What is required:
Write out the material again with every "Instruction" swapped for "Command", leaving everything else unchanged.

Data extract:
-=-=-
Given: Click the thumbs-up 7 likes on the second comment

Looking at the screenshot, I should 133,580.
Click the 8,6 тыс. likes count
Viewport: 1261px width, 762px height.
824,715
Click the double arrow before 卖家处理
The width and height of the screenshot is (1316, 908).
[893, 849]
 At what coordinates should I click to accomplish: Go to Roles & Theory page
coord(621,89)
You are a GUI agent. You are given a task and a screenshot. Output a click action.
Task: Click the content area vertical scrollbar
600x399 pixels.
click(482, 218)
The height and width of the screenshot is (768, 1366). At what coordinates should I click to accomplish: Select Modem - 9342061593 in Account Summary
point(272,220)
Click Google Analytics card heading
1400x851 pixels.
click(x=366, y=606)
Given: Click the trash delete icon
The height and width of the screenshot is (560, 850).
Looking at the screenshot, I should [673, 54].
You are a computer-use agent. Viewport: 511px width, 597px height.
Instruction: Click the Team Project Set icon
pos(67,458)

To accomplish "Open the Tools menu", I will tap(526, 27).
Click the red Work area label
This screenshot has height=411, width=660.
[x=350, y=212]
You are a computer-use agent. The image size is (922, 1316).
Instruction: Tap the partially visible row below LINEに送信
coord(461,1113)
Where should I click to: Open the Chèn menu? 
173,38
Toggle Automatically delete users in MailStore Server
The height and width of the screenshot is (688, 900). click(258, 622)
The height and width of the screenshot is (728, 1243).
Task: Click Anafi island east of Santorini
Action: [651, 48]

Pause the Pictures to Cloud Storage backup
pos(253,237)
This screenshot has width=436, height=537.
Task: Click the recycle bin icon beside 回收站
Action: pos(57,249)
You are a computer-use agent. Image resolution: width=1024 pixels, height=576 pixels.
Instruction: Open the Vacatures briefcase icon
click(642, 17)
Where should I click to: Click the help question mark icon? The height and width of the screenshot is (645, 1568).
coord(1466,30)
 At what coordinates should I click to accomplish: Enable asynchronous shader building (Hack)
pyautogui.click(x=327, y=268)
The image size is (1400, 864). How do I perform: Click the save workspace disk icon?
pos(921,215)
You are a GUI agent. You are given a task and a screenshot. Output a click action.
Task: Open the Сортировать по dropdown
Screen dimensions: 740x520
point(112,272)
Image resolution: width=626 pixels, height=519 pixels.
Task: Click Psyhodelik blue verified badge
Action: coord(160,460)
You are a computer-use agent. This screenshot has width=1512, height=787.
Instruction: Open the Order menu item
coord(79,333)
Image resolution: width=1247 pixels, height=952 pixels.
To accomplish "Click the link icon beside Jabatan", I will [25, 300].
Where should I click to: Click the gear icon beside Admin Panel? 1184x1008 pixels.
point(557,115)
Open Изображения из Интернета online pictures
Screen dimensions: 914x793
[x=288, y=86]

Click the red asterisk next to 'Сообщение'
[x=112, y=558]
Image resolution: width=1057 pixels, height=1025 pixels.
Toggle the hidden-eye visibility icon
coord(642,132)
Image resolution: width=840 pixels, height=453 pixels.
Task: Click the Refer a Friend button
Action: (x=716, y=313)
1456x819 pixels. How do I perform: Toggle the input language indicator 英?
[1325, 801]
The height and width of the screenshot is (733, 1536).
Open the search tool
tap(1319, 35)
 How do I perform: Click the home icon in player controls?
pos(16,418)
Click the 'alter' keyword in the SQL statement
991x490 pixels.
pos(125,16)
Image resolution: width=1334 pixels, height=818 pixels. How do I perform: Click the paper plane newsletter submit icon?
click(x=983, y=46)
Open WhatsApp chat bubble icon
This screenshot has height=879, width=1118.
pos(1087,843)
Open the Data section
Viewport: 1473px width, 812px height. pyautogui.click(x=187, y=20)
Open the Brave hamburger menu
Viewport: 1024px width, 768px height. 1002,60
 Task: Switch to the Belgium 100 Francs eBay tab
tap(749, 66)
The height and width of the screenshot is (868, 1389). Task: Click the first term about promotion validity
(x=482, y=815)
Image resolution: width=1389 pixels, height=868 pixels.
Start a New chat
-=-=-
The output:
Given: Click the thumbs-up 7 likes on the second comment

Looking at the screenshot, I should 133,580.
Click the 8,6 тыс. likes count
Viewport: 1261px width, 762px height.
824,715
Click the double arrow before 卖家处理
The width and height of the screenshot is (1316, 908).
[893, 849]
 At what coordinates should I click to accomplish: Go to Roles & Theory page
coord(621,89)
You are a GUI agent. You are given a task and a screenshot. Output a click action.
Task: Click the content area vertical scrollbar
600x399 pixels.
click(482, 218)
The height and width of the screenshot is (768, 1366). At what coordinates should I click to accomplish: Select Modem - 9342061593 in Account Summary
point(272,220)
Click Google Analytics card heading
1400x851 pixels.
click(x=366, y=606)
Given: Click the trash delete icon
The height and width of the screenshot is (560, 850).
Looking at the screenshot, I should [673, 54].
You are a computer-use agent. Viewport: 511px width, 597px height.
Command: Click the Team Project Set icon
pos(67,458)

To accomplish "Open the Tools menu", I will tap(526, 27).
Click the red Work area label
This screenshot has height=411, width=660.
[x=350, y=212]
You are a computer-use agent. The image size is (922, 1316).
Command: Tap the partially visible row below LINEに送信
coord(461,1113)
Where should I click to: Open the Chèn menu? 
173,38
Toggle Automatically delete users in MailStore Server
The height and width of the screenshot is (688, 900). click(258, 622)
The height and width of the screenshot is (728, 1243).
Task: Click Anafi island east of Santorini
Action: [651, 48]

Pause the Pictures to Cloud Storage backup
pos(253,237)
This screenshot has width=436, height=537.
Task: Click the recycle bin icon beside 回收站
Action: pos(57,249)
You are a computer-use agent. Image resolution: width=1024 pixels, height=576 pixels.
Command: Open the Vacatures briefcase icon
click(642, 17)
Where should I click to: Click the help question mark icon? The height and width of the screenshot is (645, 1568).
coord(1466,30)
 At what coordinates should I click to accomplish: Enable asynchronous shader building (Hack)
pyautogui.click(x=327, y=268)
The image size is (1400, 864). How do I perform: Click the save workspace disk icon?
pos(921,215)
You are a GUI agent. You are given a task and a screenshot. Output a click action.
Task: Open the Сортировать по dropdown
Screen dimensions: 740x520
point(112,272)
Image resolution: width=626 pixels, height=519 pixels.
Task: Click Psyhodelik blue verified badge
Action: coord(160,460)
You are a computer-use agent. This screenshot has width=1512, height=787.
Command: Open the Order menu item
coord(79,333)
Image resolution: width=1247 pixels, height=952 pixels.
To accomplish "Click the link icon beside Jabatan", I will [25, 300].
Where should I click to: Click the gear icon beside Admin Panel? 1184x1008 pixels.
point(557,115)
Open Изображения из Интернета online pictures
Screen dimensions: 914x793
[x=288, y=86]

Click the red asterisk next to 'Сообщение'
[x=112, y=558]
Image resolution: width=1057 pixels, height=1025 pixels.
Toggle the hidden-eye visibility icon
coord(642,132)
Image resolution: width=840 pixels, height=453 pixels.
Task: Click the Refer a Friend button
Action: (x=716, y=313)
1456x819 pixels. How do I perform: Toggle the input language indicator 英?
[1325, 801]
The height and width of the screenshot is (733, 1536).
Open the search tool
tap(1319, 35)
 How do I perform: Click the home icon in player controls?
pos(16,418)
Click the 'alter' keyword in the SQL statement
991x490 pixels.
pos(125,16)
Image resolution: width=1334 pixels, height=818 pixels. How do I perform: Click the paper plane newsletter submit icon?
click(x=983, y=46)
Open WhatsApp chat bubble icon
This screenshot has height=879, width=1118.
pos(1087,843)
Open the Data section
Viewport: 1473px width, 812px height. pyautogui.click(x=187, y=20)
Open the Brave hamburger menu
Viewport: 1024px width, 768px height. 1002,60
 Task: Switch to the Belgium 100 Francs eBay tab
tap(749, 66)
The height and width of the screenshot is (868, 1389). Task: Click the first term about promotion validity
(x=482, y=815)
Image resolution: width=1389 pixels, height=868 pixels.
Start a New chat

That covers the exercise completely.